On Thu, Sep 28, 2017 at 2:09 AM, Greg Kroah-Hartman
<gregkh@...uxfoundation.org> wrote:
> On Wed, Sep 27, 2017 at 04:40:20PM -0400, Jon Derrick wrote:
>> This patch introduces a new kernel command line parameter to mask pci
>> device ids from pci driver id tables. This prevents masked devices from
>> automatically binding to both built-in and module drivers.
>>
>> Devices can be later attached through the driver's sysfs new_id
>> inteface.
>>
>> The use cases for this are primarily for debugging, eg, being able to
>> prevent attachment before probes are set up. It can also be used to mask
>> off faulty built-in hardware or faulty simulated hardware.
>>
>> Another use case is to prevent attachment of devices which will be
>> passed to VMs, shortcutting the detachment effort.
>
> Is the "shortcut" really that big of a deal?  unbind actually causes
> problems?  Is this an attempt to deal with devices being handled by more
> than one driver and then you want to manually bind it later on?
>
>> The format is similar to the sysfs new_id format.

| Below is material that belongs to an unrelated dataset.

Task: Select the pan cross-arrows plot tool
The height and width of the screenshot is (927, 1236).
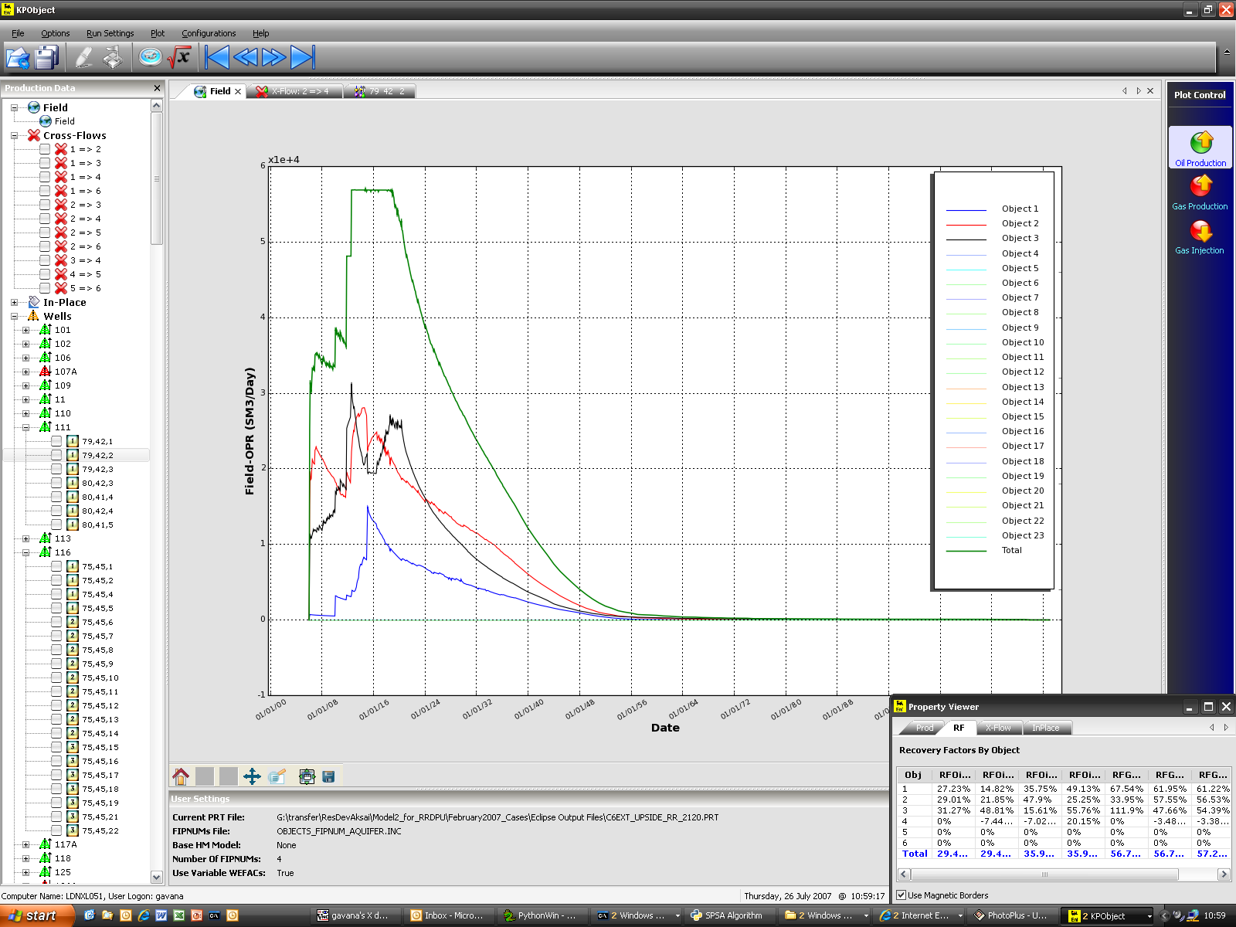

Device ids are
>> specified with:
>>
>> VVVV:DDDD[:SVVV:SDDD][:CCCC][:MMMM]
>>
>> Where:
>> VVVV = Vendor ID
>> DDDD = Device ID
>> SVVV = Subvendor ID
>> SDDD = Subdevice ID
>> CCCC = Class
>> MMMM = Class Mask
>>
>> IDs can be chained with commas.
>>
>> Examples:
>>       <driver>.delete_id=1234:5678
>>       <driver>.delete_id=ffffffff:ffffffff
>>       <driver>.delete_id=ffffffff:ffffffff:ffffffff:ffffffff:010802
>>       <driver>.delete_id=1234:5678,abcd:ef01,2345:ffffffff
>
> What about drivers that handle more than one bus type (i.e. USB and
> PCI?)  This format is specific to PCI, yet you are defining it as a
> "global" for all drivers :(

I assume other buses could define their own "delete_id" format and
it's up to those bus_type implementations to check for "delete_id"
statements for the drivers attached to it. Somewhat similar to what we
have for "new_id" where it appears to be global sysfs attribute, but
implemented per-bus.

> This feels hacky, what is the real reason for this?  It feels like we
> have so many different ways to blacklist and unbind and bind devices to
> drivers already, why add yet-another way?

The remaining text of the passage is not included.